Na Semana dos Ramos, e imediatamente a seguir à missa festiva, em que toda a gente levava um ramo para ser abençoado, a tradição também se impunha. Era ver as donas de casa a pôr na rua tudo o que existia em casa, para ser lavado e esfregado até brilhar. Isto acontecia porque era preciso que tudo estivesse bem limpo e cheiroso para receber a visita do pároco na segunda-feira a seguir ao Dia de Páscoa. Nesse dia, ele deslocava-se a todas as casas para dar as Boas-Festas e recolher as ofertas que os paroquianos lhe davam. Com ele seguiam o sacristão da igreja e muitas crianças entusiasmadas, que ajudavam a transportar tudo o que fora angariado. Assim, esta segunda-feira de Páscoa era transformada num dia ainda mais alegre do que o próprio dia de Páscoa.
As cacadas
Outra tradição que contrariava também o espírito da quaresma, por ser muito engraçada,
eram «as cacadas». Pela calada da noite, e quando todas as famílias se encontravam a cear depois de um dia de trabalho árduo, no meio do silêncio, ouvia-se um estrondo. Isso não só assustava as pessoas como os punha a todos em pé de guerra, à procura de quem tinha provocado todo aquele desassossego. Enquanto isso, o autor ou os autores (às vezes era um grupo) fugiam a sete pés para não serem reconhecidos, o que às vezes era difícil. Aos donos da casa, para lá de acharem muita piada, restava-lhes limpar os cacos que tinham sido lançados dentro dum cântaro, dum cesto ou dum garrafão, tanto fazia, e que ficavam espalhados pela casa, ou pelas escadas… E quando elas eram de madeira, que grande festival!

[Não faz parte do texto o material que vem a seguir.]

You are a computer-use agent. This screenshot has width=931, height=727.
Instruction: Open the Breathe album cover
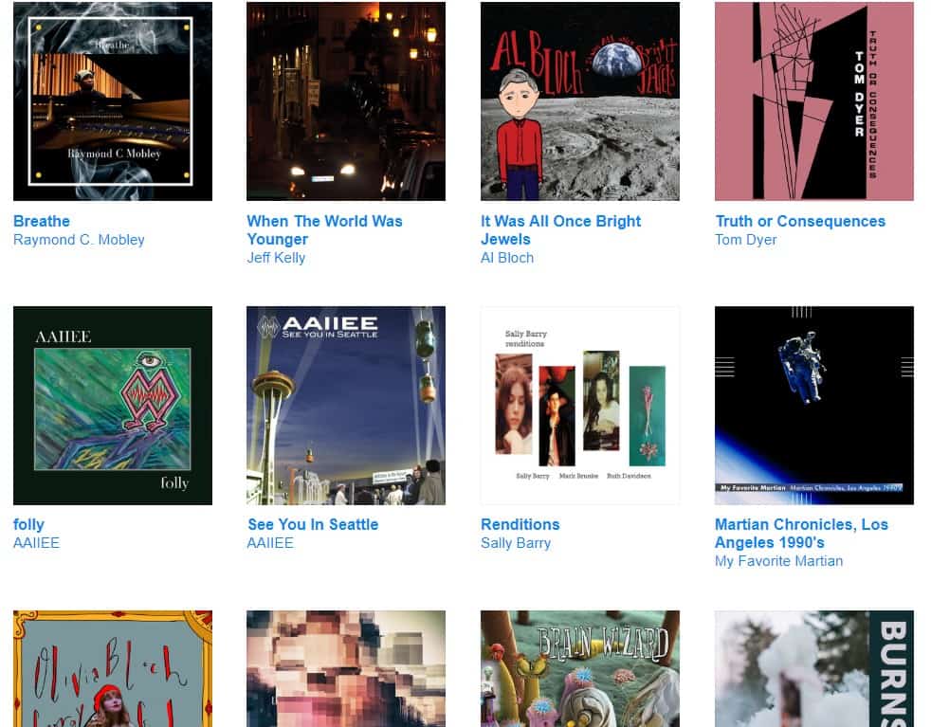click(113, 100)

A barulheira era mais que muita!
Era assim. As tradições eram seguidas com alegria e com respeito.
Por isso, manifesto com satisfação o meu apoio às iniciativas que começam a acontecer no Casteleiro. Só espero que os jovens participem com vontade de mergulhar e de tomar conhecimento do que foi a vivência dos seus avós.
Bom trabalho.
Texto de autoria de Maria Dulce Martins
Ainda bem que viram até nós as cacadas e mais umas quantas tradições, cá da nossa terra.
ResponderEliminarRevivê-las è importante, fazer o seu registo escrito não é menos, pois é sempre uma forma de as preservar.
Queria acrescentar um pequeno pormenor à questão das cacadas: "é que as cantarinhas, na maior parte das vezes eram cântaros velhos, que já não serviam, por estarem degradados ou mesmo semi-partidos.
Parabéns pelo pos, desconhecia por complete essa tradição, bem me parecia que seriam usados as cantarinhas velhas, caso contrário não ganhariam para elas.
ResponderEliminarSeria interessante continuar este levantamento de jogos tradicionais e em parceria com associação de jogos tradicionais da guarda fazer uma tarde lúdica pondo em prática esses mesmo jogos e tradições.
Boa semana
Quanto à preservação, sim: acho que é fundamental fazer este esforço, sobretudo da parte de quem ainda se lembra das coisas.
ResponderEliminarQuanto aos cântaros etc. usados nas «caçadas», sim, é verdade que eram velhos. Mas não se passa o mesmo com as cantarinhas usadas no «jogo da pucarinha»: essas eram compradas para este efeito e eram baratas. Iam-se mesmo buscar à loja que agora é do Paulinho. Podem ter a certeza de que era assim.
E obrigada pelo incentivo.
Assim outras pessoas ajudem na recolha.